**Source records**.
● ● ●
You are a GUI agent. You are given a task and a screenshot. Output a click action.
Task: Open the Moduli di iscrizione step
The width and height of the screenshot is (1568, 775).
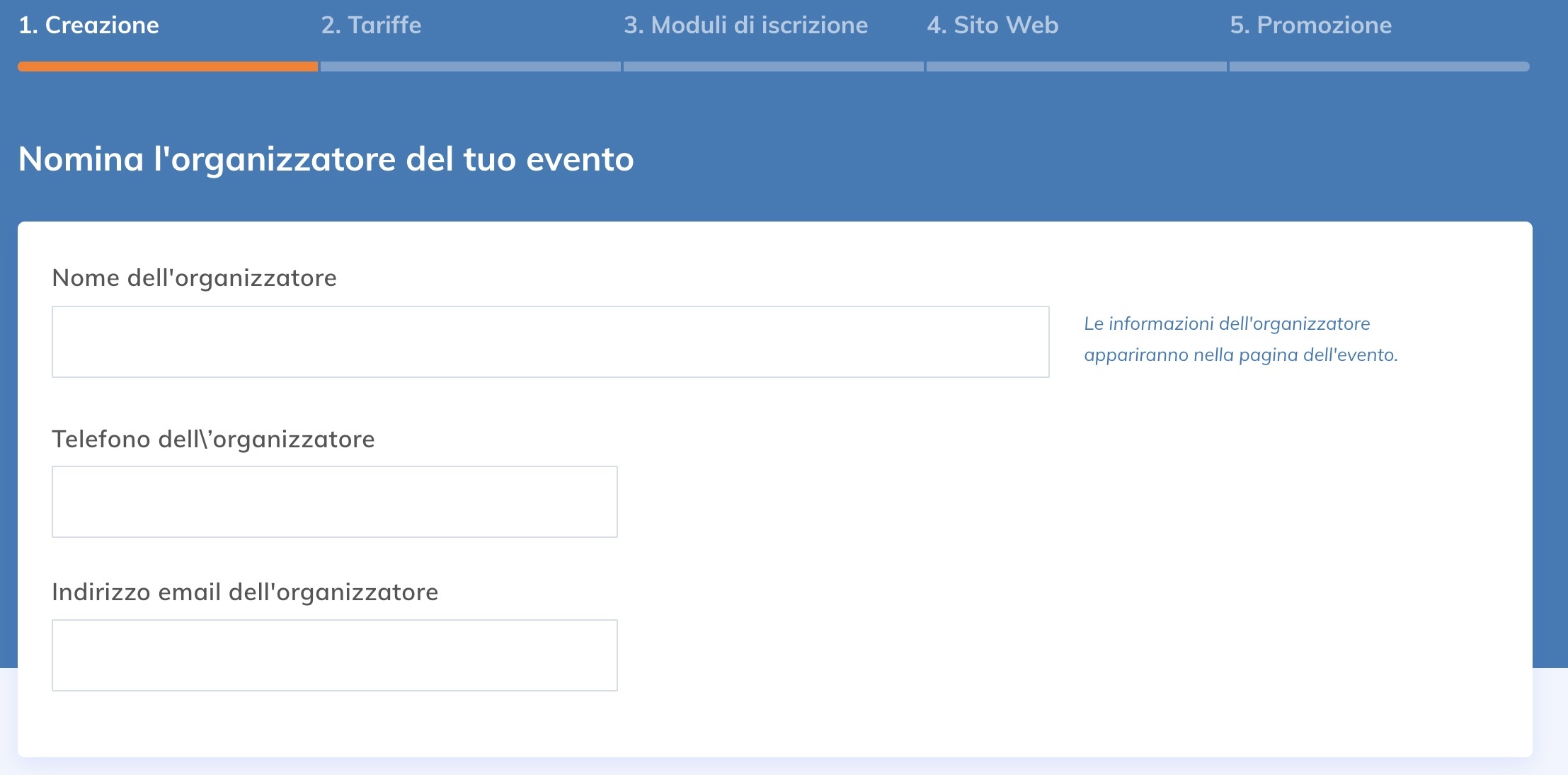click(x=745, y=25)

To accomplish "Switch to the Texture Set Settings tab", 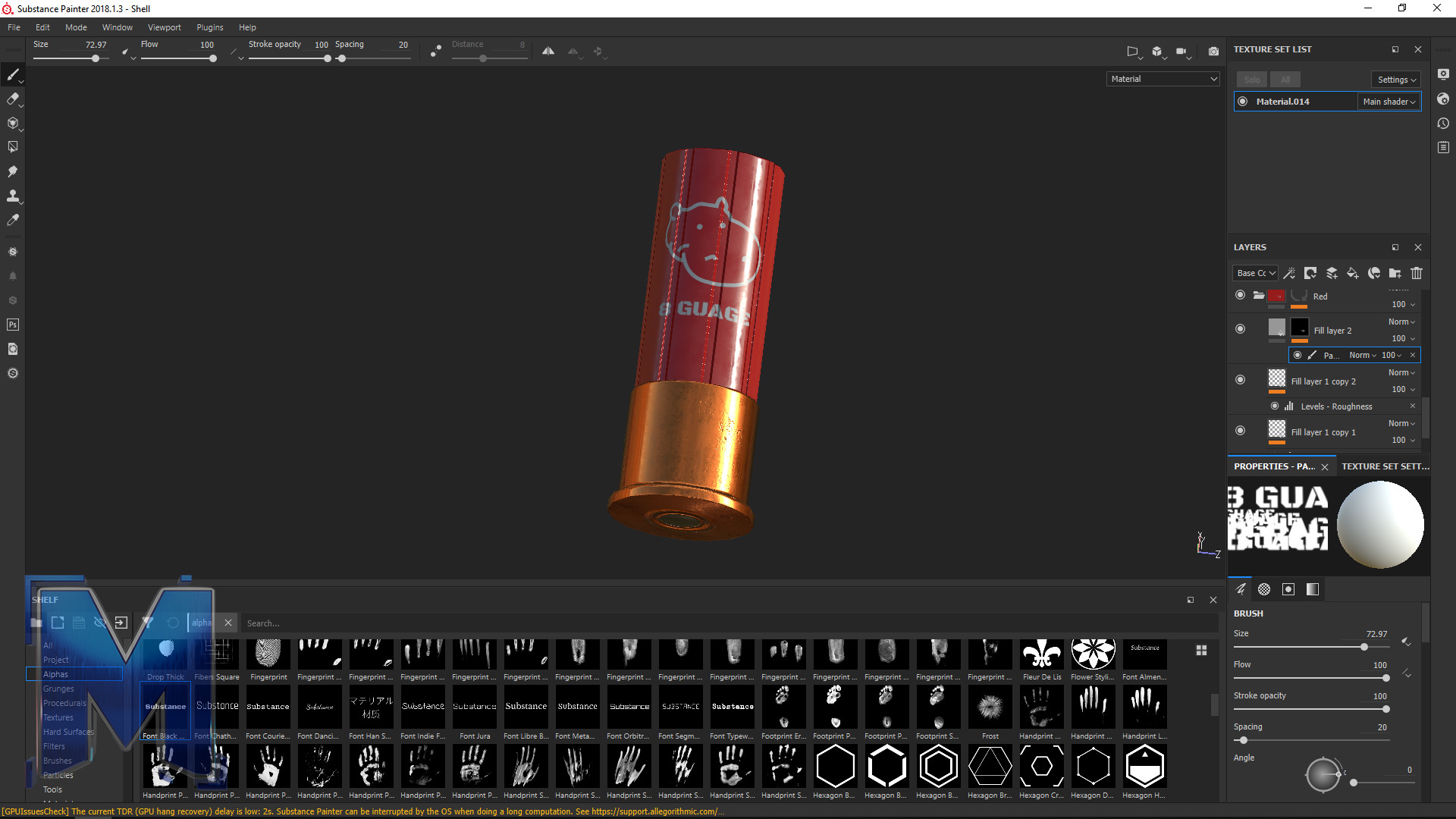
● ● ●
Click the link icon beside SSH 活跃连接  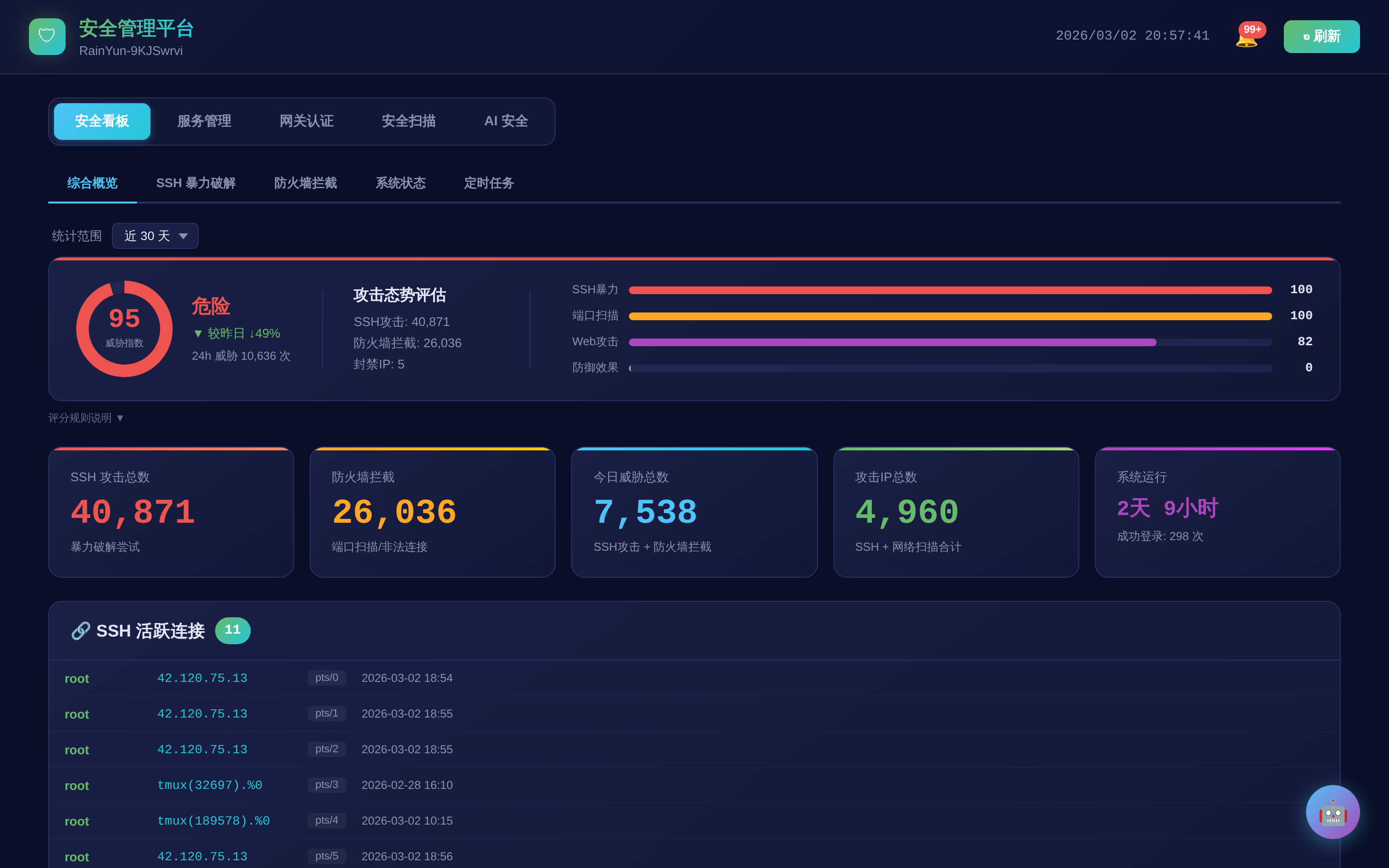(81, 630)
● ● ●
**Exercise brief**. For this exercise, please set down exactly the lines of the listing above from the line with "You are a GUI" up to and including the line with "to the Texture", and no pictures.

**Task answer**.
You are a GUI agent. You are given a task and a screenshot. Output a click action.
Task: Open the Moduli di iscrizione step
The width and height of the screenshot is (1568, 775).
click(x=745, y=25)

To accomplish "Switch to the Texture Set Settings tab", 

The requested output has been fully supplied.